_Assignment_
Return all lines in the data where the string "computer" can be found.

[Saved entries]
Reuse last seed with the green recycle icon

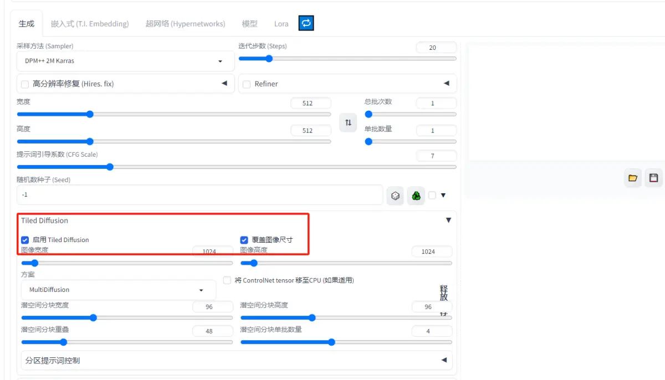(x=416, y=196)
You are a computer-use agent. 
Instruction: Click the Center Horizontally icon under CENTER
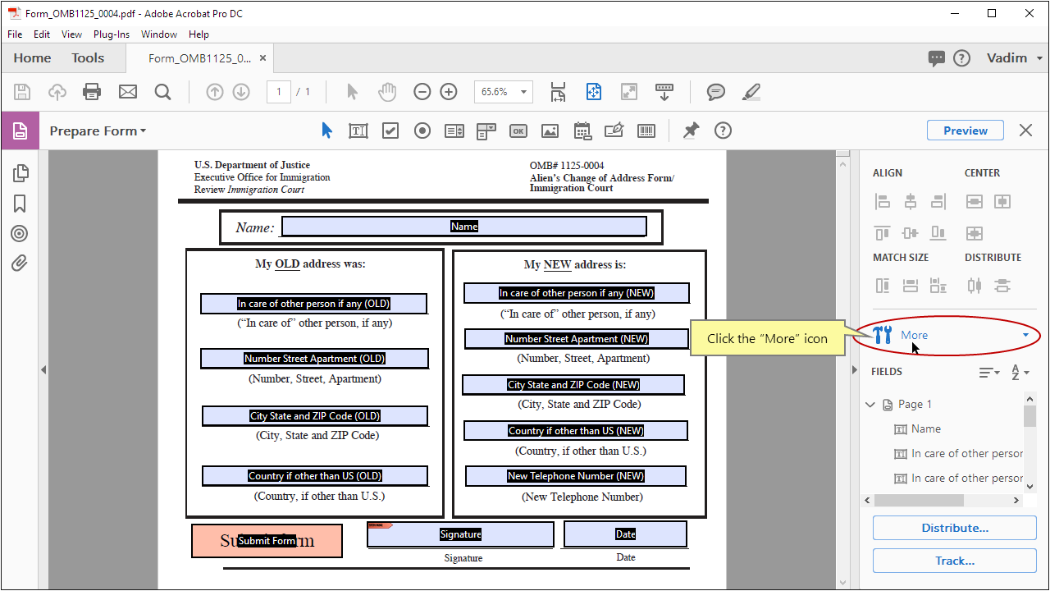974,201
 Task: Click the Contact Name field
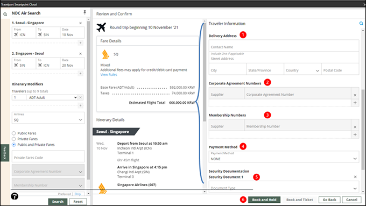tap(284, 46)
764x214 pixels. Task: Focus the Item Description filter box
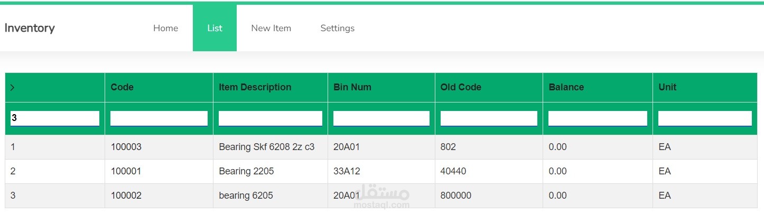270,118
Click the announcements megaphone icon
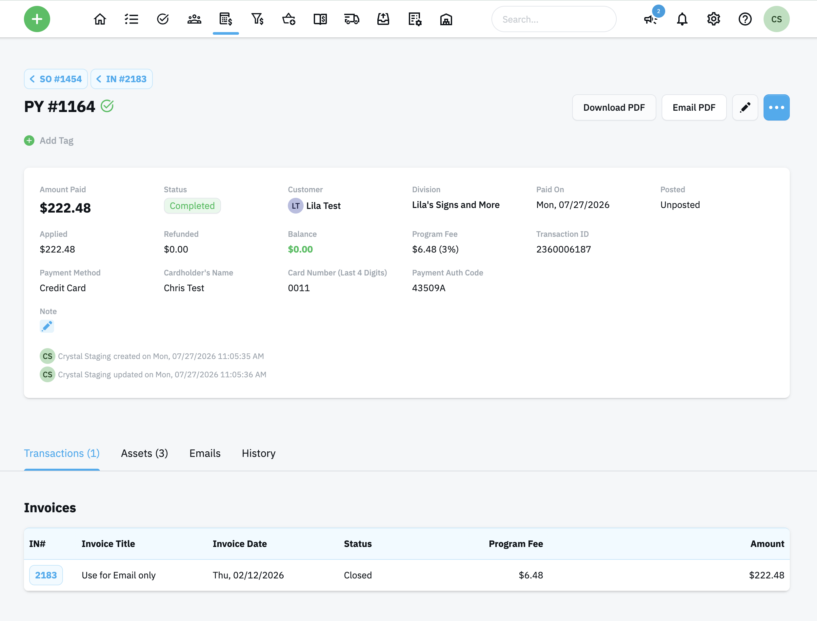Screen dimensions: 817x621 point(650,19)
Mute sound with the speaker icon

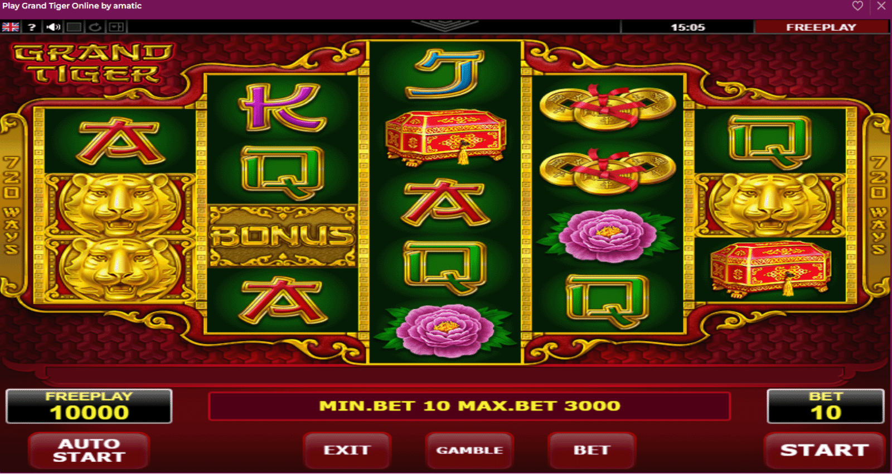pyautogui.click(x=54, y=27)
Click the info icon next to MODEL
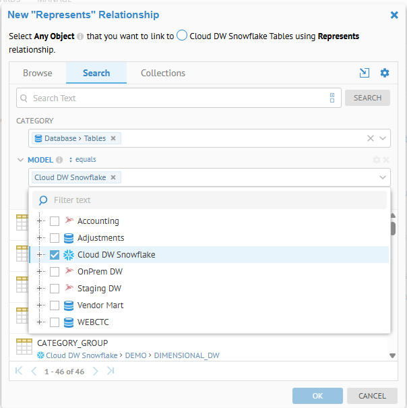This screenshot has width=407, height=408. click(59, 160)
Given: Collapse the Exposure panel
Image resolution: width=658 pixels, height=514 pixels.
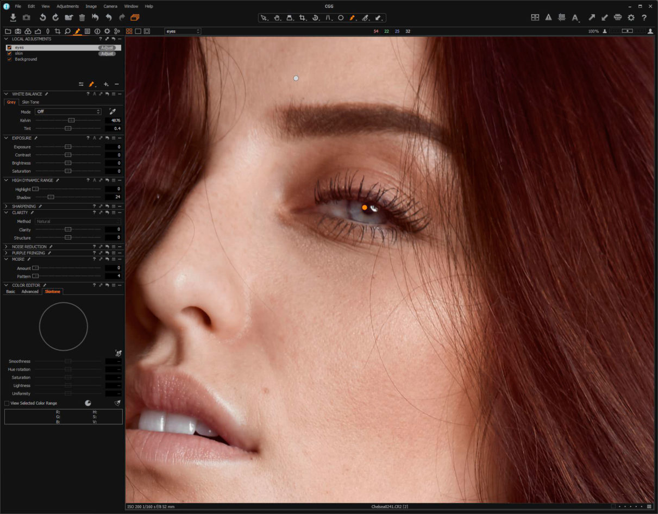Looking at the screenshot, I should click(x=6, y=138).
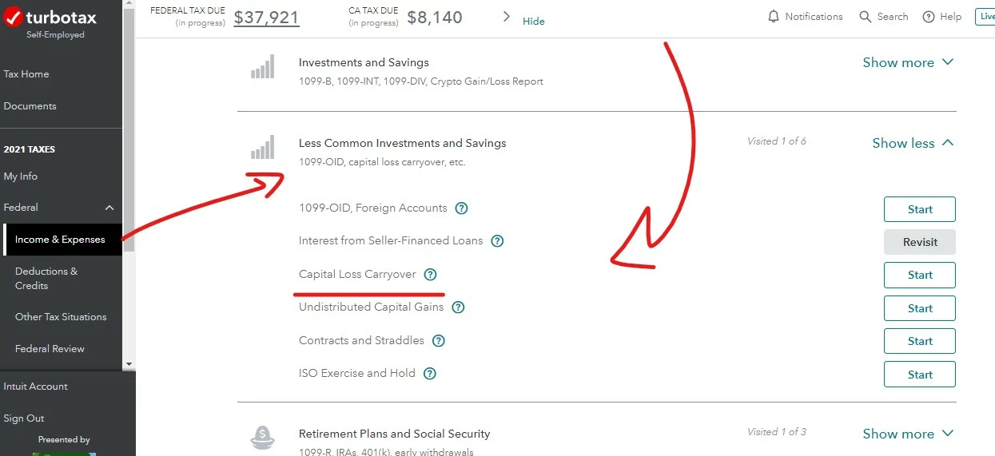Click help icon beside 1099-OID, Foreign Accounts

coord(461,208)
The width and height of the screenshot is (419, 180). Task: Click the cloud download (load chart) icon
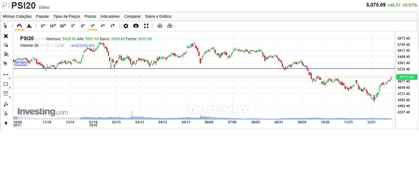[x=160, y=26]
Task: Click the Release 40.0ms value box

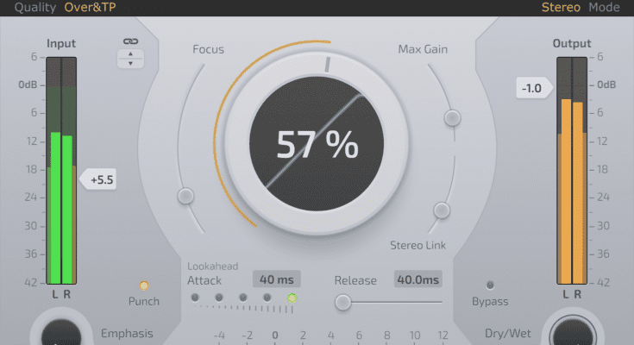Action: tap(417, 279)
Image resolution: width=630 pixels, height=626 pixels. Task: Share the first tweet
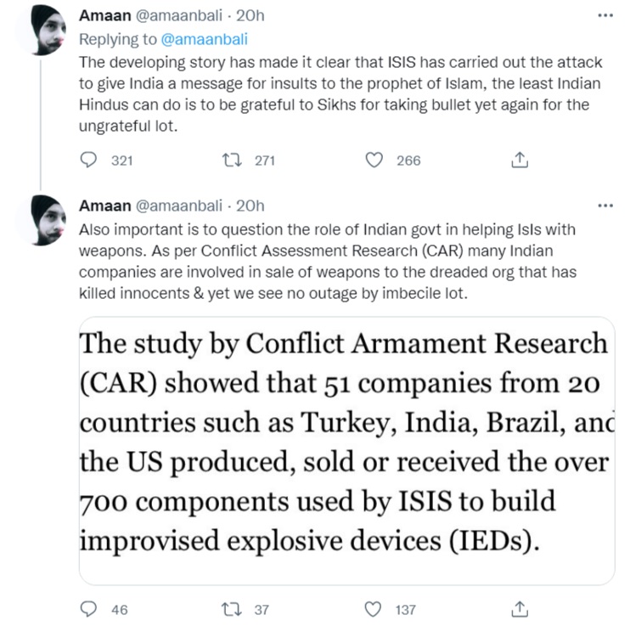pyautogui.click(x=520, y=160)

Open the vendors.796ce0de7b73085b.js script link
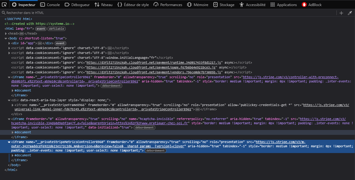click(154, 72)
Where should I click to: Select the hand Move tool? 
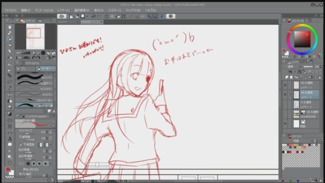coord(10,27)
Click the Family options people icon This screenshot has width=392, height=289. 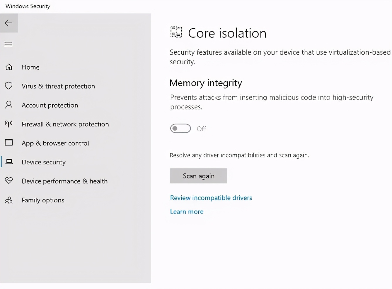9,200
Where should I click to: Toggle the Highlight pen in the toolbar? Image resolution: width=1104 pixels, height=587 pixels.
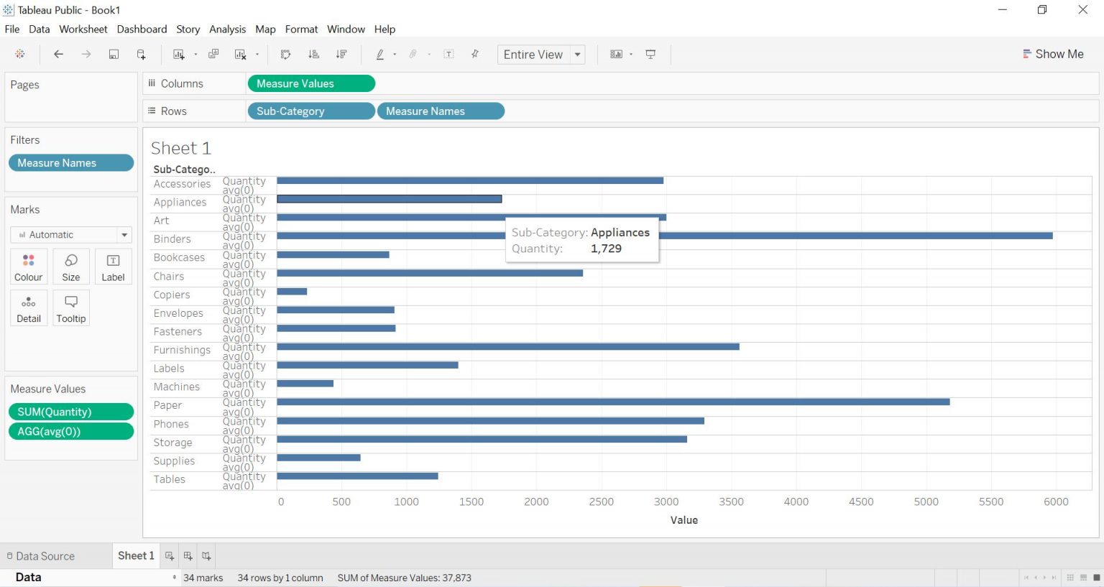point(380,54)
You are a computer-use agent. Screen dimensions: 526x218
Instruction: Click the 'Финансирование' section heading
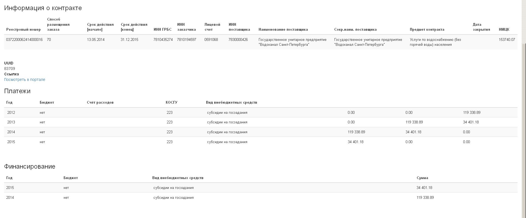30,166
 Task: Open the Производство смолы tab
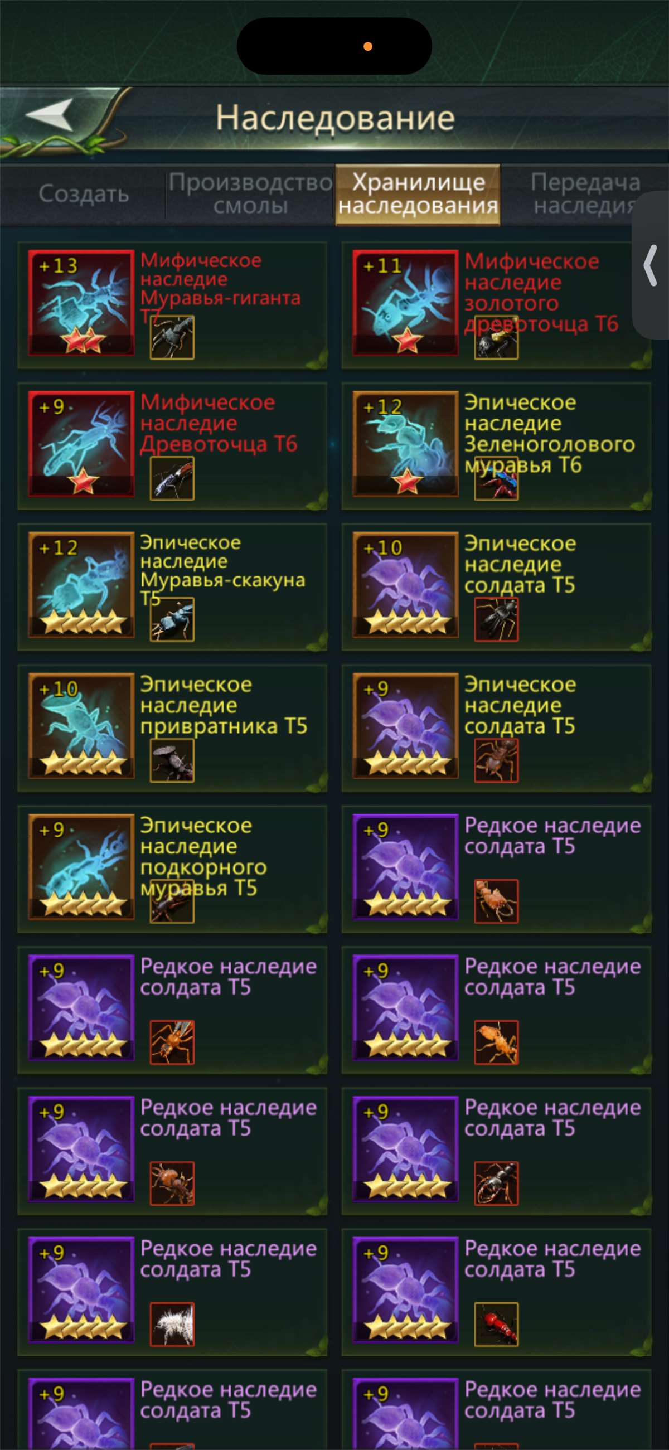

_The completed task_
You are a computer-use agent. 
You are a computer-use agent. Screen dimensions: 526x218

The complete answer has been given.